Bakkalcı Hem Terörle Mücadele'den hem İnsan Hakları'ndan sorumlu devlet bakanı Cemil Çiçek'in bir toplantıda TİHV Başkanı'nın bu meseleyi sorması üzerine "Doğru şu anda esas olan güvenlik meselesidir" diye yanıt verdiğini aktardı.
"Daha 1,5 ay önce İstanbul Emniyet Müdürü 'Bu yasalar bizi çok bağlıyor, gözaltı süresi 42 güne çıkmalıdır' dedi. Genelkurmay başkanı da benzeri cümleler kuruyor, hükümet de aynı şeyi söylüyor. Türkiye Barış Meclisi'nin temel şiarı "Her türlü şiddeti ve ayrımcılığı reddediyoruz'. Başbuğ, etnik kimliklerin anayasal güvenceye alınması olamaz diyor."
"İnsanlar ölülerinin cenazelerini istedikleri gibi kaldırabiliyorlar mı?"
Bakkalcı Barış Meclisi'nin bu ülkede insanlar kimliklerinden ötürü ayrımcılığa maruz kalıp kalmadığını, insanların özgürce köylerine kendi istediği ismi koyup koymadıklarını, çocuklarına istediği ismi verip veremediklerini, cezaevlerinde yakınlarıyla istedikleri dilde konuşup konuşamadıklarını sorduğunu" söylüyor.
"İnsanlar bu ülkede ölülerinin cenazesini istedikleri gibi kaldırıyorlar mı?"
"Bu ülkede önemli ölçüde Kürtler ayrımcılığa uğruyorlar ama bu herkesin ayrımcılığa uğramama hakkı meselesidir."
"Bu ülkede yurttaşların ülkede etnik kökeni, cinsel yönelimi, dinsek inancı, siyasi görüşü ya da başka bir nedenle ayrımcılığa uğramaksızın eşit hak ve özgürlükleri yeniden tanımlayan bir Anayasa'ya ihtiyaç olduğunu düşünüyoruz."
Koşaner ve Başbuğ'un konuşmalarında küreselleşme ve ulus devlet karşıtlığından sözedildiğine dikkat çeken Başbuğ "Türkiye'de ekonomikl olarak bazı uluslararası programlar kimi aracılarla uygulanır. Buna herkes şahittir" diyor.
"Asıl tehlike insanlardaki duygu kırıklığı"
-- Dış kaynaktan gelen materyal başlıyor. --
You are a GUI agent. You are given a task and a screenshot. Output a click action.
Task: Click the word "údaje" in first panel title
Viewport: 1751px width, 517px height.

Bakkalcı asıl bölünmenin örneğin Diyarbakır'da yaşayan insanların o şehir dışında kendilerini güvende hissetmemeleri olduğunu" söylüyor.
"Bu ayrımcılık politikaları o kadar sirayet etti ki, bu duygu kırıklığı esas bölünmenin temel alanı. Batıda oturan insanlar bu yaşanan acıların sonucunda haklı infial duygularına sahip oluyorlar, yanlış yerlere bakabiliyorlar. "
"Acılar hepimizin ortak acısı. Ortak duyguların bu kadar koptuğu bir yerde esas bölünme riski çıkıyor, en tehlikelisi bu duygu kopukluğudur. " (NZ/EZÖ)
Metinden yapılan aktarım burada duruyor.